Task objective
When you find the line with "Description (52, 2130)" among the records below, reproduce it and each line after it exactly, ending with the line with "Kontakt (1371, 198)".

___ Task input ___

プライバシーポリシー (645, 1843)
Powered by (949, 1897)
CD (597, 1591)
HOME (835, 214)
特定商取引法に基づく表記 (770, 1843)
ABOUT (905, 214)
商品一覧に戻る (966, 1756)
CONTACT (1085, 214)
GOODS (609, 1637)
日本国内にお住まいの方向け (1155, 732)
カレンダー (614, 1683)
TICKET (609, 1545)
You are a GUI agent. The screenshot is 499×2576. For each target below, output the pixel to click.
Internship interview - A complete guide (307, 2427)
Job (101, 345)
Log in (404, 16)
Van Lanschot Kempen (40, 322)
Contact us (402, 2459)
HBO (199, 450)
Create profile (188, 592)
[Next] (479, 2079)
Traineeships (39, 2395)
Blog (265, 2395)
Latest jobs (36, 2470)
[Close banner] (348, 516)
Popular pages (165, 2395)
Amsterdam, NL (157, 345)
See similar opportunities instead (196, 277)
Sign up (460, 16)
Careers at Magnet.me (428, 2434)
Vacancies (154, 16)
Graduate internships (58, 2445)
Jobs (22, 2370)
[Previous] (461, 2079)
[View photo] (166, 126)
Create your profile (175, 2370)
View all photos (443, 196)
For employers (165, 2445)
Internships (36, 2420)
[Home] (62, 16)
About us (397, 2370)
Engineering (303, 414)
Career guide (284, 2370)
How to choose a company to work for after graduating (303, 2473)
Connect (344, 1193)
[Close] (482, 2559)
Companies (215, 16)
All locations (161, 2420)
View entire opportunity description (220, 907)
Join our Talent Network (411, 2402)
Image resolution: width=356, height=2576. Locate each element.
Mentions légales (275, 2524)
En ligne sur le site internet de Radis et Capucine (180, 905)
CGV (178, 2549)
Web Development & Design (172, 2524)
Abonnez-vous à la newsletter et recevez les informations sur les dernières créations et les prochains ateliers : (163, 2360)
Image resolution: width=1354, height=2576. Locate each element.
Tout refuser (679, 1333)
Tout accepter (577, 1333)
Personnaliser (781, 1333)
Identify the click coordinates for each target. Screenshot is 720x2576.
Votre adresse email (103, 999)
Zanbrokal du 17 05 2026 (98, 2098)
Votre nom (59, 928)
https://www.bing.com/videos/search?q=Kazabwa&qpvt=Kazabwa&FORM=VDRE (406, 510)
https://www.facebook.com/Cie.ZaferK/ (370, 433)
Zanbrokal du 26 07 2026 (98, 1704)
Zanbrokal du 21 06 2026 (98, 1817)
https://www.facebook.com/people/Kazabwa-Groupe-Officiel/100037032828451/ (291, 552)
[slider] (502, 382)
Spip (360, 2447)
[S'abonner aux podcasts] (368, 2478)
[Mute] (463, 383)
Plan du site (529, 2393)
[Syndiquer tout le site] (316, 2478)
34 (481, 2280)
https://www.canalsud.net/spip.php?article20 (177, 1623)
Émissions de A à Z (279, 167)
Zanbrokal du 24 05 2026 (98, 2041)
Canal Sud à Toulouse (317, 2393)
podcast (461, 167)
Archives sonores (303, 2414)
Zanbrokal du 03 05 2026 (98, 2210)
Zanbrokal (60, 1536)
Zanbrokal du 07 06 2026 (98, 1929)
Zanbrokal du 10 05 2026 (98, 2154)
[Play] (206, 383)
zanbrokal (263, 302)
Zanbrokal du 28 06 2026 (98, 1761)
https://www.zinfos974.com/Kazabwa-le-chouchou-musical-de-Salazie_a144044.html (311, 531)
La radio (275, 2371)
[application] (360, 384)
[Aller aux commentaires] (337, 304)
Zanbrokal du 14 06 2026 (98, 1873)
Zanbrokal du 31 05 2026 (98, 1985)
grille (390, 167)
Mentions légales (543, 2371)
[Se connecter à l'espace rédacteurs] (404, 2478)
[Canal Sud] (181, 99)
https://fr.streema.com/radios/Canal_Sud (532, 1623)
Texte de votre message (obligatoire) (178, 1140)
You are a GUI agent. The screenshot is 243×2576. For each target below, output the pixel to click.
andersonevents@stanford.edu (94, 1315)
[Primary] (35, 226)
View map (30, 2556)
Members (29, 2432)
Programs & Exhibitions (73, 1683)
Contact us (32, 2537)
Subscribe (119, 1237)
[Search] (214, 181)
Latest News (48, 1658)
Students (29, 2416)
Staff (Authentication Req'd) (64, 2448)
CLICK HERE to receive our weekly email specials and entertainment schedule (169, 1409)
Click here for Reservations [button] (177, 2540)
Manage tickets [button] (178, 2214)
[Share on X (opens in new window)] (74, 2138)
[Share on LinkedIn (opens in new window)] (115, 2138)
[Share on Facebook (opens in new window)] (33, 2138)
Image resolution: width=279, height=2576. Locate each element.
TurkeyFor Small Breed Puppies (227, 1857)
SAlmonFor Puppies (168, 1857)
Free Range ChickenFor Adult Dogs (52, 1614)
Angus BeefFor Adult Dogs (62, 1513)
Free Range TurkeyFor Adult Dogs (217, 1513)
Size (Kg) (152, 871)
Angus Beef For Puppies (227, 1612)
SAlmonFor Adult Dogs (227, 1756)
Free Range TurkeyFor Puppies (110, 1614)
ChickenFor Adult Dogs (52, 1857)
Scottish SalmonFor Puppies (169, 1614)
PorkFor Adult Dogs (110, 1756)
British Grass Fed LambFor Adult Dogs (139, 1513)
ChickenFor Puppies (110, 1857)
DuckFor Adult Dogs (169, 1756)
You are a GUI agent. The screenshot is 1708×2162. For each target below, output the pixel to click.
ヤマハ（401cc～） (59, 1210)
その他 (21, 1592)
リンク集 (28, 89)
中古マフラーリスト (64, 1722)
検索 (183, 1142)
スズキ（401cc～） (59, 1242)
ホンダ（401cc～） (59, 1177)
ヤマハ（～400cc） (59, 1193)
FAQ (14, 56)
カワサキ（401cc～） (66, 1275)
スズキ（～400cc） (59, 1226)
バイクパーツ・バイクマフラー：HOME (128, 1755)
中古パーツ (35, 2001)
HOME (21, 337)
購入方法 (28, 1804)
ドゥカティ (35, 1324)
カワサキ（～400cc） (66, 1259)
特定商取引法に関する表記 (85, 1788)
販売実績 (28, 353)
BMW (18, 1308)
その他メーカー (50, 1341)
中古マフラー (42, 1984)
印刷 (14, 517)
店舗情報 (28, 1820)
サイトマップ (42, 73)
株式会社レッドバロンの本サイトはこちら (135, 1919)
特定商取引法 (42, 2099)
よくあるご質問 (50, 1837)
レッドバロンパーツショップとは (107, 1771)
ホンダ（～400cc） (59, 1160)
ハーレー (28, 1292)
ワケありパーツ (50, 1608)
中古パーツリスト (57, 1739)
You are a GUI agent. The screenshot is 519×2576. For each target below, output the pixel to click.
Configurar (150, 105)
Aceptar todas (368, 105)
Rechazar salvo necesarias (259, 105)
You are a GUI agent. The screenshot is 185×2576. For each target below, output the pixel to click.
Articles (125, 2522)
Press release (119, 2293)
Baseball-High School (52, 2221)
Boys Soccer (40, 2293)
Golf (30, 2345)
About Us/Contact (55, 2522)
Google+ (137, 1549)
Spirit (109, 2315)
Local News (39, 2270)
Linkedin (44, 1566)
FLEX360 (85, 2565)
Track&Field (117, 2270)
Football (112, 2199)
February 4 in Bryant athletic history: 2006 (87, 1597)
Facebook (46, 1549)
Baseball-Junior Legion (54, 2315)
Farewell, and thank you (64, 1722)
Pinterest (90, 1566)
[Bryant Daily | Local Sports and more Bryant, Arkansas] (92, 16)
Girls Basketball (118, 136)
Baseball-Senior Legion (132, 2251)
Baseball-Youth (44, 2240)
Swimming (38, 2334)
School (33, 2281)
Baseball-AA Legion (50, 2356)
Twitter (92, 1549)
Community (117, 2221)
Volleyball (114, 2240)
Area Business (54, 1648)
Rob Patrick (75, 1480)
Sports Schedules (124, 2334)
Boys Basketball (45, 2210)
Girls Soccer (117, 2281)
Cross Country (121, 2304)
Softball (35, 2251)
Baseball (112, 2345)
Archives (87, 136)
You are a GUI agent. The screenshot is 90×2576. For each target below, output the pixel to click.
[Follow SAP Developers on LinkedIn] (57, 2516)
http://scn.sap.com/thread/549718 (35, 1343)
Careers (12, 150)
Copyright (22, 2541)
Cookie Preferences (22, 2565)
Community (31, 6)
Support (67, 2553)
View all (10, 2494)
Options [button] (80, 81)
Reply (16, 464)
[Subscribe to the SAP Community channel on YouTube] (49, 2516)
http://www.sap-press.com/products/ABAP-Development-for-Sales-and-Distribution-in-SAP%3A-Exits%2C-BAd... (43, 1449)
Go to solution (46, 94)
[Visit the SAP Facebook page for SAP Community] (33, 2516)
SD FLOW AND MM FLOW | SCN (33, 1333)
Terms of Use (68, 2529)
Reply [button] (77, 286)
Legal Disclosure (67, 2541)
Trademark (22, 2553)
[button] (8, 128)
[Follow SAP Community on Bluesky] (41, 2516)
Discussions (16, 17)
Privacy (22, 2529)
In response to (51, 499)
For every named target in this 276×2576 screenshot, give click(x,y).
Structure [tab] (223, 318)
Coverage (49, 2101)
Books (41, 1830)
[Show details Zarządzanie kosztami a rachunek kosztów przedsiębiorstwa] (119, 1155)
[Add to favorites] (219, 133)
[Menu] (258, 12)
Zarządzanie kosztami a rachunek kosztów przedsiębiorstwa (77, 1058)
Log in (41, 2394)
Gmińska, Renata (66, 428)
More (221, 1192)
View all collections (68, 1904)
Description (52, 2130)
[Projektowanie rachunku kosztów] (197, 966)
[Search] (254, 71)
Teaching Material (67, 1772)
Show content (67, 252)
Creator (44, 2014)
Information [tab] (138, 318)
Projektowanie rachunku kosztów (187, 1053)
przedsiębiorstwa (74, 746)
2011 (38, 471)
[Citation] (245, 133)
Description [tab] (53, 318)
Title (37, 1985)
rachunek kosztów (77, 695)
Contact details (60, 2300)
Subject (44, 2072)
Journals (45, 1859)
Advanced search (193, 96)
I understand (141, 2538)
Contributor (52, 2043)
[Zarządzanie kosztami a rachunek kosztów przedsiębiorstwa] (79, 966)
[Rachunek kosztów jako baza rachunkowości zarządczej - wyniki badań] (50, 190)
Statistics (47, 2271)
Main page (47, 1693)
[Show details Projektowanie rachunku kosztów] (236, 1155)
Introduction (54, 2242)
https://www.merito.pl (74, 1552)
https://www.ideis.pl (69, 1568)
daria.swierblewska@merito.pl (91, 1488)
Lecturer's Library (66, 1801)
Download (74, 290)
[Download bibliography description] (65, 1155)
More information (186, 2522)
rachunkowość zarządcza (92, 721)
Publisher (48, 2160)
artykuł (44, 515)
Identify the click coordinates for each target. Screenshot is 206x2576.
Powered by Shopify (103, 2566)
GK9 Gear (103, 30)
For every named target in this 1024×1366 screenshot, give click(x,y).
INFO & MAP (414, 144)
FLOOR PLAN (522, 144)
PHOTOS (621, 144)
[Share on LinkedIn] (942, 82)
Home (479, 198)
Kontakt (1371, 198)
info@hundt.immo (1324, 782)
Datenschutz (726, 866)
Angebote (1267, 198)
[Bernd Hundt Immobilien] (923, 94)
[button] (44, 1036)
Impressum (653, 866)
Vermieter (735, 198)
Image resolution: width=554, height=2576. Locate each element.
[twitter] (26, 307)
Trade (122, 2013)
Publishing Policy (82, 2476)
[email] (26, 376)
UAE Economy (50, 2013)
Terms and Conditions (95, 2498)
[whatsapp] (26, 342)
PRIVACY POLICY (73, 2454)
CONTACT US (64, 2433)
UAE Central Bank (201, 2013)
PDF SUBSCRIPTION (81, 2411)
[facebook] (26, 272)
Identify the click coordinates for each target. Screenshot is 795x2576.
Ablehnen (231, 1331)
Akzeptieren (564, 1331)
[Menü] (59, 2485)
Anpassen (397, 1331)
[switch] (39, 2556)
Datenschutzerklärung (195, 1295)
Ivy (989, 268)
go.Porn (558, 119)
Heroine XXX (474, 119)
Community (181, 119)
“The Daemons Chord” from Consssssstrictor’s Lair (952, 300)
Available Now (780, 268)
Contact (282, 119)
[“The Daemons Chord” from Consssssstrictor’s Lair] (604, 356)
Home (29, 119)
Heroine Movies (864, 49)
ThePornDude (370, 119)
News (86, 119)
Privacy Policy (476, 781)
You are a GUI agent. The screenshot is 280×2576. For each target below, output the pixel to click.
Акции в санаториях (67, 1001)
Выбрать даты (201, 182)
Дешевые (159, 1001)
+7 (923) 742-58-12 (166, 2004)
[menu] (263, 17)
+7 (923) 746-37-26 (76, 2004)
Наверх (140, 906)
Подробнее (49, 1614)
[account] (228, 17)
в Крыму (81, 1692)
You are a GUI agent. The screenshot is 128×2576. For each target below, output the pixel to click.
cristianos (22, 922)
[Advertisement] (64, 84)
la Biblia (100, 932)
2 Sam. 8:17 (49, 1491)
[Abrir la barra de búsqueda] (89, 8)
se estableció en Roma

___

Response area
Description (52, 2130)
[Projektowanie rachunku kosztów] (197, 966)
[Search] (254, 71)
Teaching Material (67, 1772)
Show content (67, 252)
Creator (44, 2014)
Information [tab] (138, 318)
Projektowanie rachunku kosztów (187, 1053)
przedsiębiorstwa (74, 746)
2011 (38, 471)
[Citation] (245, 133)
Description [tab] (53, 318)
Title (37, 1985)
rachunek kosztów (77, 695)
Contact details (60, 2300)
Subject (44, 2072)
Journals (45, 1859)
Advanced search (193, 96)
I understand (141, 2538)
Contributor (52, 2043)
[Zarządzanie kosztami a rachunek kosztów przedsiębiorstwa] (79, 966)
[Rachunek kosztów jako baza rachunkowości zarządczej - wyniki badań] (50, 190)
Statistics (47, 2271)
Main page (47, 1693)
[Show details Projektowanie rachunku kosztów] (236, 1155)
Introduction (54, 2242)
https://www.merito.pl (74, 1552)
https://www.ideis.pl (69, 1568)
daria.swierblewska@merito.pl (91, 1488)
Lecturer's Library (66, 1801)
Download (74, 290)
[Download bibliography description] (65, 1155)
More information (186, 2522)
rachunkowość zarządcza (92, 721)
Publisher (48, 2160)
artykuł (44, 515)
Identify the click coordinates for each target. Screenshot is 206x2576.
Powered by Shopify (103, 2566)
GK9 Gear (103, 30)
For every named target in this 1024×1366 screenshot, give click(x,y).
INFO & MAP (414, 144)
FLOOR PLAN (522, 144)
PHOTOS (621, 144)
[Share on LinkedIn] (942, 82)
Home (479, 198)
Kontakt (1371, 198)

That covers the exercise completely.